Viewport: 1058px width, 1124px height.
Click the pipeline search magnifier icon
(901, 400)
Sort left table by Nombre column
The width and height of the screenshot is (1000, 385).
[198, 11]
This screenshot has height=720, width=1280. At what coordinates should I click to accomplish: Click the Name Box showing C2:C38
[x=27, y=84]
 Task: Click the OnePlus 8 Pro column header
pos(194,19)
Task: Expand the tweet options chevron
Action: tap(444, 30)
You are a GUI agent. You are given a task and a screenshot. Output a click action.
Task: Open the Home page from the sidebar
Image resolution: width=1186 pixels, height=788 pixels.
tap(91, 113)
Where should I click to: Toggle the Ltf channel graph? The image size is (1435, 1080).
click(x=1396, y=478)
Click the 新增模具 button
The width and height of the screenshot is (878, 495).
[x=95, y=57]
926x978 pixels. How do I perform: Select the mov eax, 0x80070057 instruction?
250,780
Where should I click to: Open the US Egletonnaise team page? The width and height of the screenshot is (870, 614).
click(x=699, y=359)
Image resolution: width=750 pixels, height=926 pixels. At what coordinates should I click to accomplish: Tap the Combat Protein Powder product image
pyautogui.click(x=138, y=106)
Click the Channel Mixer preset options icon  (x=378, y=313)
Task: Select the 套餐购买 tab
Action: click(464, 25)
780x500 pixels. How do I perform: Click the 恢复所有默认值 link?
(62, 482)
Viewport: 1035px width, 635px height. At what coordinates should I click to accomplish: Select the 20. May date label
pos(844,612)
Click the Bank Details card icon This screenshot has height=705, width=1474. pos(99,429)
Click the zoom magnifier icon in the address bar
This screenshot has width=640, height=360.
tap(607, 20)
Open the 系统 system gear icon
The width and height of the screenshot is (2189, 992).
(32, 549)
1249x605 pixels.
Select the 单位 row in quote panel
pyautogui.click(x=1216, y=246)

-*-

Work instructions:
Repeat exactly, and only, the lines from the line with "780x500 pixels. How" through the end of the listing above, both ends included.

Response for this exercise:
780x500 pixels. How do I perform: Click the 恢复所有默认值 link?
(62, 482)
Viewport: 1035px width, 635px height. At what coordinates should I click to accomplish: Select the 20. May date label
pos(844,612)
Click the Bank Details card icon This screenshot has height=705, width=1474. pos(99,429)
Click the zoom magnifier icon in the address bar
This screenshot has width=640, height=360.
tap(607, 20)
Open the 系统 system gear icon
The width and height of the screenshot is (2189, 992).
(32, 549)
1249x605 pixels.
Select the 单位 row in quote panel
pyautogui.click(x=1216, y=246)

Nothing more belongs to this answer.